Peter Scolari, whose comic timing won legions of fans and a lifelong friendship with “Bosom Buddies” co-star Tom Hanks, died Friday of cancer at age 66 following a two-year fight against the disease. His agent, Ellen Lubin Sanitsky at Wright Entertainment, disclosed his death, according to numerous media reports.
“To watch Peter Scolari’s dailies was a thrill because he always found new ways to go,” Robert King, co-creator and head writer of “Evil,” Mr. Scolari’s last series, said on Twitter. “He molded the highs and lows of a scene, but always looking for the comic spin, and he’d massage a phrase with each take until he could hear the laughter in his head. This is a real loss.”
Mr. Scolari had several memorable roles over his career, including an Emmy-winning turn on “Girls,” the HBO series created by and starring Lena Dunham. He played Ms. Dunham’s character’s father who eventually came out as gay, winning television’s top honor for the role in 2016.
He had three previous Emmy nominations for “Newhart,” the six-year-long CBS sitcom featuring the laconic Bob Newhart as an innkeeper with a local television show Mr. Scolari’s character produced.
But it was “Bosom Buddies,” perhaps, which first established Mr. Scolari’s reputation. The show featured Mr. Hanks and Mr. Scolari as cross-dressing men who donned female attire to score a low-rent apartment in a women’s-only hotel. The show only lasted on ABC for two seasons, but launched each actor into decades-long careers.
Mr. Hanks never forgot his onetime acting partner. In 1996, Mr. Hanks cast Mr. Scolari as a TV news anchor in the period comedy “That Thing You Do!”
Mr. Scolari also had his dramatic roles.

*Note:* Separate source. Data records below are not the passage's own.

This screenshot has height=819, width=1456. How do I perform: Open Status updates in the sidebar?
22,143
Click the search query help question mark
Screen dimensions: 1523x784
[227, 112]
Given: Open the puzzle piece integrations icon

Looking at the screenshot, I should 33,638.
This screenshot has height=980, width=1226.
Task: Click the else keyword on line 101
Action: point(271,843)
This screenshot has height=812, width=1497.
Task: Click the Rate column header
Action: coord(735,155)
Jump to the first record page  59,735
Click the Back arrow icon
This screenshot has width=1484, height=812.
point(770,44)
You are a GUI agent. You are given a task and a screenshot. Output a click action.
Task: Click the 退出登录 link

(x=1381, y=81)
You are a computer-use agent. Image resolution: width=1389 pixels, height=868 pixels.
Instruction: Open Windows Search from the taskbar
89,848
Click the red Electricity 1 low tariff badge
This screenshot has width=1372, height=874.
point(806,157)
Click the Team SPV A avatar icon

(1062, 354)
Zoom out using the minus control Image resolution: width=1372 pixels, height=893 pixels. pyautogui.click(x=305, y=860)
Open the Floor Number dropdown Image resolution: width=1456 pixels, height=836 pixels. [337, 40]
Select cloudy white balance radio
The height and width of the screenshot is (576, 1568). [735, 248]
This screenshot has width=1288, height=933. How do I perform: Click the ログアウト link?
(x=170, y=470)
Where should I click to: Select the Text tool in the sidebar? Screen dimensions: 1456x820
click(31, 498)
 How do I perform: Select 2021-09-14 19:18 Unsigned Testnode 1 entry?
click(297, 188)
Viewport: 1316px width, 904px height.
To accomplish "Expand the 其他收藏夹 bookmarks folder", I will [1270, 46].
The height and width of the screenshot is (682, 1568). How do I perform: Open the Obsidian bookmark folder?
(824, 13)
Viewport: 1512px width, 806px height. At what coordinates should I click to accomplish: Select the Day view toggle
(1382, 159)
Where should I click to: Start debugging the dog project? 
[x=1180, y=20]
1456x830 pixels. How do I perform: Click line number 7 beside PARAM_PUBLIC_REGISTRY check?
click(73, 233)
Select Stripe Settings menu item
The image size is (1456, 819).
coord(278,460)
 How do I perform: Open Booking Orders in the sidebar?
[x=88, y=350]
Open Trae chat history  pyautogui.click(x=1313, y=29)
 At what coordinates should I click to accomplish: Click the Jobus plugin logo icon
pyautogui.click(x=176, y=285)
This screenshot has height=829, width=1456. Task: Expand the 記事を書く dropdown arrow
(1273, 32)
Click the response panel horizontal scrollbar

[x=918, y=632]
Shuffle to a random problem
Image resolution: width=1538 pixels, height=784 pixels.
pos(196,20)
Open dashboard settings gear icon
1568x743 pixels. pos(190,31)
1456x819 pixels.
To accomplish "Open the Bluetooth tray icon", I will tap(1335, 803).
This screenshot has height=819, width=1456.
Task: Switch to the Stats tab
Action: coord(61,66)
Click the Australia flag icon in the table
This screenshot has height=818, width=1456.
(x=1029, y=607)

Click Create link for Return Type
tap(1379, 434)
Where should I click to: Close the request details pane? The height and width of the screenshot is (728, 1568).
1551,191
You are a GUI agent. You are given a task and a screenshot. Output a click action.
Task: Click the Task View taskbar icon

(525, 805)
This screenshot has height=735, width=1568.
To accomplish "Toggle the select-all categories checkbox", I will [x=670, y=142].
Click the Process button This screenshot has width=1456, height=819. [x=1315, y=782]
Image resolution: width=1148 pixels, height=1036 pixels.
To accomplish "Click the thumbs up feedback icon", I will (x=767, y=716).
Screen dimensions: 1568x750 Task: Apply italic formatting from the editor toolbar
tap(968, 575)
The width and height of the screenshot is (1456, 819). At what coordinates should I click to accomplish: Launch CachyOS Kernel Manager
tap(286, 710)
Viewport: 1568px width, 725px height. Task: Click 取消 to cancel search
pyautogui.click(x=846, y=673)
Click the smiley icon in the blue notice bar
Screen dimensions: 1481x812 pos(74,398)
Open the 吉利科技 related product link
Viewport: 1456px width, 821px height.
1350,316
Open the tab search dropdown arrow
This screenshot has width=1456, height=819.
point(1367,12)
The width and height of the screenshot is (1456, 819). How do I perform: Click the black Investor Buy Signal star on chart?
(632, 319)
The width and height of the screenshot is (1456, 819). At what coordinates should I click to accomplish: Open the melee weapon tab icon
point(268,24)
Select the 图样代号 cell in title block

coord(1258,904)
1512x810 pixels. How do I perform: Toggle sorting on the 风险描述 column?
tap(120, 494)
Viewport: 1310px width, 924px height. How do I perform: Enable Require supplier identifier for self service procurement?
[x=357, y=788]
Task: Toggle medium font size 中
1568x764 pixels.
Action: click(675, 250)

Along with “Evil,” which airs on CBS, he had roles on “The West Wing,” “The Good Fight,” “ER,” “Law & Order: SVU,” “Gotham,” and “Ally McBeal.”
Survivors include his wife Shayne, as well as children Nicholas, Joseph, Keaton and Cali, according to industry publication Deadline.com.
Correction: A previous version of this story misspelled the first name of Lena Dunham.